====== Source material ======

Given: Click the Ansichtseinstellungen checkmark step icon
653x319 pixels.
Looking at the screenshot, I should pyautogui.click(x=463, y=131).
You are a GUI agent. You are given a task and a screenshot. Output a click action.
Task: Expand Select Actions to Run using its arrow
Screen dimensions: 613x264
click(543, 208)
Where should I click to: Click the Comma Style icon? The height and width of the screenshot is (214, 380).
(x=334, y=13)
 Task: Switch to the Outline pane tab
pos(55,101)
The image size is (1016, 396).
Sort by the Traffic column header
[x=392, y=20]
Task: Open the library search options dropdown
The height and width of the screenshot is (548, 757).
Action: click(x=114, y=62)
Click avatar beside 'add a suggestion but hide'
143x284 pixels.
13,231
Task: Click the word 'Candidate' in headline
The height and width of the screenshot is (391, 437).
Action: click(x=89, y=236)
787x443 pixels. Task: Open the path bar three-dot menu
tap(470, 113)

======

_What is being asked_: Retype every entry above, word for word.

_Your solution_:
Given: Click the Ansichtseinstellungen checkmark step icon
653x319 pixels.
Looking at the screenshot, I should pyautogui.click(x=463, y=131).
You are a GUI agent. You are given a task and a screenshot. Output a click action.
Task: Expand Select Actions to Run using its arrow
Screen dimensions: 613x264
click(543, 208)
Where should I click to: Click the Comma Style icon? The height and width of the screenshot is (214, 380).
(x=334, y=13)
 Task: Switch to the Outline pane tab
pos(55,101)
The image size is (1016, 396).
Sort by the Traffic column header
[x=392, y=20]
Task: Open the library search options dropdown
The height and width of the screenshot is (548, 757).
Action: click(x=114, y=62)
Click avatar beside 'add a suggestion but hide'
143x284 pixels.
13,231
Task: Click the word 'Candidate' in headline
The height and width of the screenshot is (391, 437).
Action: click(x=89, y=236)
787x443 pixels. Task: Open the path bar three-dot menu
tap(470, 113)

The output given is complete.